Recuerdo a Oliva. Aunque era solo su apellido en el colegio, los profesores lo utilizaban siempre para referirse a él. Hasta en el nombre tenía un estigma. Simplemente no tenía. Oliva era todo ambigüedad. No era Olivia. No era Olivo. Estaba en territorio de nadie, como lo estuvo su existencia. Oliva no tenía nombre, solo apellido en un barrio sevillano marcado por la marginalidad y azotado por la heroína. Que Oliva no tuviera nombre no era en realidad un gran problema en aquel escenario difícil. Para más inri, Oliva era pelirrojo y altísimo para su edad. Sus hechuras apuntaban a jugador de baloncesto, de no ser por su tez pálida, por sus ademanes extravagantes y manfloritas, por ese aire de jarrón valioso a punto de romperse. Y recuerdo que al niño que yo era, sin contaminar, no le importó jugar con él en los recreos.
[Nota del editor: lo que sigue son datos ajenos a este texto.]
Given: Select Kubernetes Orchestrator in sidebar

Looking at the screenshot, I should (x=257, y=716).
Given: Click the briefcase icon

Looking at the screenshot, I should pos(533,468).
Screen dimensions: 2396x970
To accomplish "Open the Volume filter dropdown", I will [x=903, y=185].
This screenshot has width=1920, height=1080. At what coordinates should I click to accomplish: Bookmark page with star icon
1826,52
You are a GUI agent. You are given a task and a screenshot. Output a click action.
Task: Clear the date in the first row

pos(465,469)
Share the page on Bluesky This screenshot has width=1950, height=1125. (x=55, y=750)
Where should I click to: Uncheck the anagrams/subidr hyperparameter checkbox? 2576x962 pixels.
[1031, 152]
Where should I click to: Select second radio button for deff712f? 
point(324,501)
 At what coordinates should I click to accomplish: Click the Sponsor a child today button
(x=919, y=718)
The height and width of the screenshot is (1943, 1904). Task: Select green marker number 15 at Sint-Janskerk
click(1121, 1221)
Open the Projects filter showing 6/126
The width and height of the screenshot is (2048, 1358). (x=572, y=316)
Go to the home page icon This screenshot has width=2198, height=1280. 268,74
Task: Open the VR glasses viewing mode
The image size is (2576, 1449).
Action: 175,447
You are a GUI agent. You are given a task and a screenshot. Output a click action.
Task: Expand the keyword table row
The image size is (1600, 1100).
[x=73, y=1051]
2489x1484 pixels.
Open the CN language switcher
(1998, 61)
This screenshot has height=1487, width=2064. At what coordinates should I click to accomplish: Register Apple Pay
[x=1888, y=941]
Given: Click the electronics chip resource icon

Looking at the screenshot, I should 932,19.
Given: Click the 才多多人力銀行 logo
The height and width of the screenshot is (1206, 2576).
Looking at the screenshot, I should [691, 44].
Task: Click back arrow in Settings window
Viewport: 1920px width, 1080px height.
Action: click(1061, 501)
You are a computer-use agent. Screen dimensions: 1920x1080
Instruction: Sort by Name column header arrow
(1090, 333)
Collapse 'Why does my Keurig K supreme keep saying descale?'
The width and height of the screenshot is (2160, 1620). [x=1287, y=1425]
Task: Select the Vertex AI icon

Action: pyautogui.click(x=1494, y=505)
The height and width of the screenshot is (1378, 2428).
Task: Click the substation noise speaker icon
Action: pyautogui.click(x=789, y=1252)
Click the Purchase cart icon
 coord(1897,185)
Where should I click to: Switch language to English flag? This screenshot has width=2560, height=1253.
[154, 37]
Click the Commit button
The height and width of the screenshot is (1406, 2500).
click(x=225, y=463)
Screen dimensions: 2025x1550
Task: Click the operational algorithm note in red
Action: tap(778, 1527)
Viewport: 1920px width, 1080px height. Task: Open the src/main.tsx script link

Oliva prefería las muñecas, las cocinitas, las casitas imaginarias donde su rol era siempre el de una madre. Siempre apartado, en la esquina del patio, Oliva era un rebelde. Éramos niños y los géneros no importaban. Solo jugar.

Pero un día vimos aquel raro gesto que hizo el maestro. Creyó que nadie le estaba observando. Un colega señaló con el dedo a Oliva. Y él se llevó el índice a la mejilla y lo movió de arriba a abajo rápidamente dos veces. En Andalucía es el gesto con el que se estigmatizaba por entonces a los homosexuales. Y los niños, que somos como una esponja empezamos a preguntar como locos qué era aquello. Oliva ‘tenía vena’. Era marica, aunque nosotros no entendíamos muy bien qué significaba. Él se fue metiendo en su mundo, como un caracol y apartándose (o apartándonos nosotros) del resto de la gente. 40 años después lo he vuelto a ver en el autobús que lleva al centro. Ahora es Olivia, una mujer de pelo largo, rizado y pelirrojo. Parece feliz. Y yo me pregunto por qué la infancia puede ser tan cruel para algunos. Refrán: De ninguna oruga se sospecha que se va a convertir en mariposa.